Seth wrote about the war room. The 16-hour days. The team alignment that made recovery possible. All of that is true. But there's another story that needs telling: what happens when you try to restore enterprise applications that were never designed to be restored.

I led the Enterprise Applications recovery effort. What I learned will stay with me for the rest of my career.

Day Zero: What to Shut Down, What to Preserve

When the attack hit, we had seconds to make decisions that would take weeks to undo. The instinct is to isolate everything. Pull the plug. Stop the spread. That instinct is correct. But it comes with consequences nobody thinks about until they're living them.

Here's what we learned:

Shut down immediately: Anything that's actively being encrypted. Anything that could spread laterally. Anything connected to critical data stores. Don't hesitate. The data you lose by shutting down fast is nothing compared to what you lose by waiting.

Preserve if possible: Logs. Connection states. Running process information. Memory dumps if you can get them. The forensics team will need this. The recovery team will need this. You won't have time to think about it later, so think about it now. Before you're in crisis.

Document immediately: What was running. What state it was in. What connections were active. Write it down. Take screenshots. You will not remember, and you will need this information desperately in about 72 hours.

Secure your documentation: Quickly place all available documentation in a central and secure location. Ours was in Confluence, which went offline with everything else. If your docs are on the same infrastructure you're trying to recover, you don't have docs.

Audit what's missing: Once you have what documentation you can get, identify the gaps.
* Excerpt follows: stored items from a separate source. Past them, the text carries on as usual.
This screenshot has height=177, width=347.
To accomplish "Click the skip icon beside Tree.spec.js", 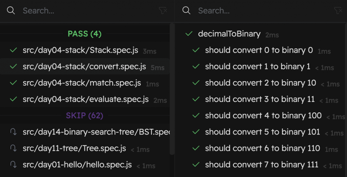I will tap(14, 148).
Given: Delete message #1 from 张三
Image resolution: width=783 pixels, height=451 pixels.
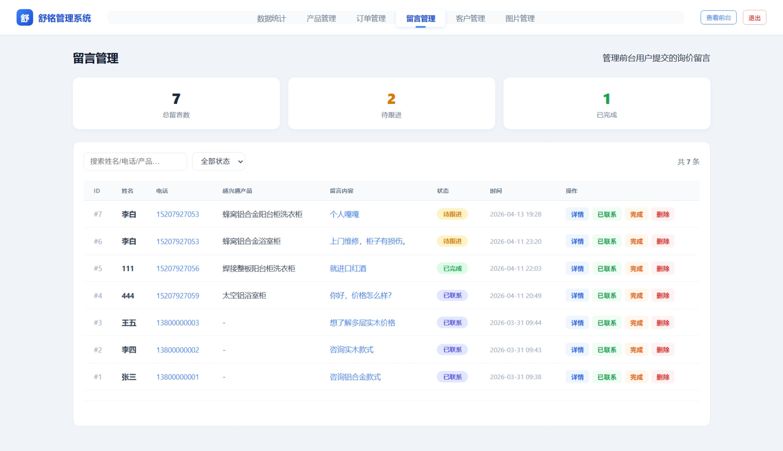Looking at the screenshot, I should (663, 377).
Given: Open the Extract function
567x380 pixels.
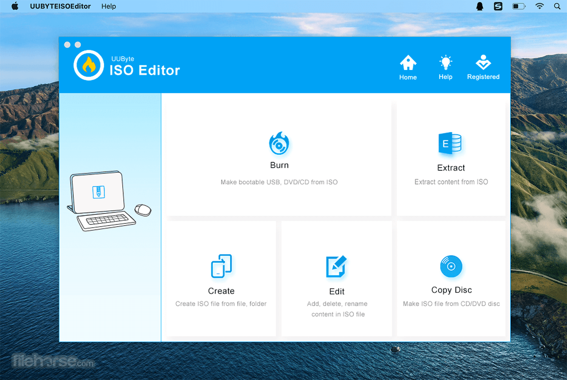Looking at the screenshot, I should (x=451, y=144).
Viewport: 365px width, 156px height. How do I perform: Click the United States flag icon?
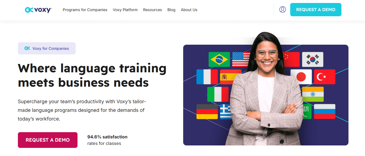241,59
You'll need answers to these questions fast:

  • Batch cycle documentation: legacy apps often use flat files for integrations. Where are they in the cycle? What runs when?
  • Where were we EXACTLY in the batch cycles when we went down?
  • Certificate and key inventory: what certs and keys are needed to bring up new app servers? Do you even have them?
  • Data loss assessment: how much data have we lost, app by app?
  • Operational Readiness Test (ORT): a plan to prove you're ready to go back into production. This single document outlines the people, processes, and technology that all have to be ready, and how to objectively prove that readiness. Getting back into production is a moonshot. You must get it right to prevent further catastrophic impact to reputation, brand, and revenue. The ORT becomes the core of your "get it turned back on" plan.

The Backup Myth

Everyone thinks they have backups. Very few organizations have recoverable backups.

Here's the reality of enterprise application backups that nobody talks about: there is no such thing as a synchronized backup across an entire application stack. Your database might do point-in-time recovery. Your file systems have snapshots. Your application servers have images. But they're all on different schedules, different retention policies, different recovery mechanisms.

Now multiply that by every application in your portfolio.

A typical financial application stack might include:

  • A database with transaction logs and PITR capability
  • Flat file interfaces running batch processes on their own schedule
  • Integration points with HR, legal, ERP, each with their own backup windows
  • Legacy components that haven't been touched in years
  • Third-party connectors with their own data stores

Unless you can magically restore every component to the exact same moment in time (and you can't), you will incur data loss. The question isn't whether you'll lose data. The question is how much and where.

When to Abandon Point-in-Time Recovery

Point-in-time recovery sounds great in theory. Pick a moment before the attack. Restore to that moment. Resume operations.

In practice, PITR only works when:

  • All components support it (they don't)
  • All components can recover to the same timestamp (they can't)
  • Your transaction logs are intact (attackers know to target these)
  • You know exactly when the attack started (you often don't)

There comes a moment in every major recovery when you have to make the call: stop chasing perfect recovery and fall back to your last known-good weekly or monthly backup. Yes, you'll lose more data. But you'll actually recover.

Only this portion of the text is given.